Tommaso aveva meno di un anno ma camminava già o comunque si arrangiava a gattonare laddove l’irregolarità del terreno non gli garantiva sufficiente equilibrio. Tra gattonaggio e camminata in posizione eretta o quasi, riusciva a spingersi anche su facili roccette, cespugli, greti di ruscelli e montagnette erbose, grazie al fatto che la nostra sorveglianza non era poi così stretta.
Mia figlia Isabel |
Gli piaceva essere lanciato in aria o sul letto da distanze sempre maggiori, cosa che divertiva anche me, ma un giorno si ruppe un braccio cadendo malamente tra dei cuscini. Glielo ingessarono e non ne fu per nulla felice, tanto che nessuno poteva toccargli il gesso, pena l’essere preso a urla di disprezzo.
Con mio figlio Tommaso |
Mentre lancio in aria mio figlio Foto Elisabetta Marinaro |
I lanci per aria, però, continuavano, perché ci piacevano e
ci facevano fare grandi risate.
Realizzai che durante il lancio per aria del bambino, come di qualsiasi altro
oggetto, c’è un istante in cui il corpo si ferma nell’aria prima di iniziare a
precipitare nuovamente verso il basso. E’ un momento che dura una frazione di
secondo, ma si può considerare, pur nella sua brevità, come un momento in cui
si è immobili nell’aria. Situazione particolare in cui anche i fluidi del
corpo, sensazioni comprese, hanno un cambio netto di direzione o un arresto
come di riflessione.
Franz Salvaterra lancia sua figlia Lisa. Foto Chiara Stenghel |
Me ne accorsi perché captai negli occhi di mio figlio come
un lampo di meraviglia misto a stupore e saggezza. Quando lo riafferrai sotto
le ascelle eravamo felici come sempre, ma notai che qualcosa era successa.
Vedere il mondo da lassù di quell’istante immobile ha sicuramente avuto un suo
effetto che a me è sembrato di universale assorbimento di tutto ciò che ci
stava attorno, compreso il senso di sicurezza infuso in mio figlio dalle mie
mani che lo riafferravano prima che si schiantasse a terra.
Ho sempre giocato in questo modo con i miei figli perché
sono sempre stato certo di riprenderli al volo anche se avrei potuto sbagliare.
Sono stato conscio di entrambe le situazioni ma evidentemente la prima ha
sempre prevalso sulla seconda, altrimenti avrei evitato.
Penso anche che una manovra simile possa trasmettere in un bambino piccolo una sicurezza interiore che dal genitore transita come per osmosi ai propri figli.
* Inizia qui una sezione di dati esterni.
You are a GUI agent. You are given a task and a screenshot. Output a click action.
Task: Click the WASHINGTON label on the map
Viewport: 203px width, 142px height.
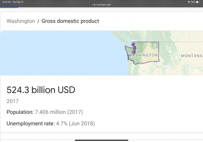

Certi genitori non farebbero mai un gioco simile per paura che il pargolo caschi a terra facendosi male, ma questa è un ipotesi che non mi ha mai sfiorato. Non suggerisco a nessuno di farlo se già non gli era venuto in mente naturalmente.
Alessandro Gogna lancia sua figlia Petra. Foto Bibiana Ferrari |
D’altronde nella vita quante volte capita di dover prendere decisioni che possono avere anche conseguenze estremamente negative? Si tratta della vita stessa e del fatto che nulla arriva gratis, bisogna sempre mettersi in gioco se si vuole ottenere qualcosa a cui si tiene.
Mi sembra che i ragazzi che da piccoli sono stati lanciati in aria dai genitori abbiano qualcosa che li distingue dagli altri. Non lo noto solo nei miei figli ma anche negli altri che hanno oppure no, subìto simili trattamenti.
Non potevano opporsi di certo, ma penso che sia stato bene
così.
Anche mio padre mi lanciava in aria da piccolo. Forse sono caduto.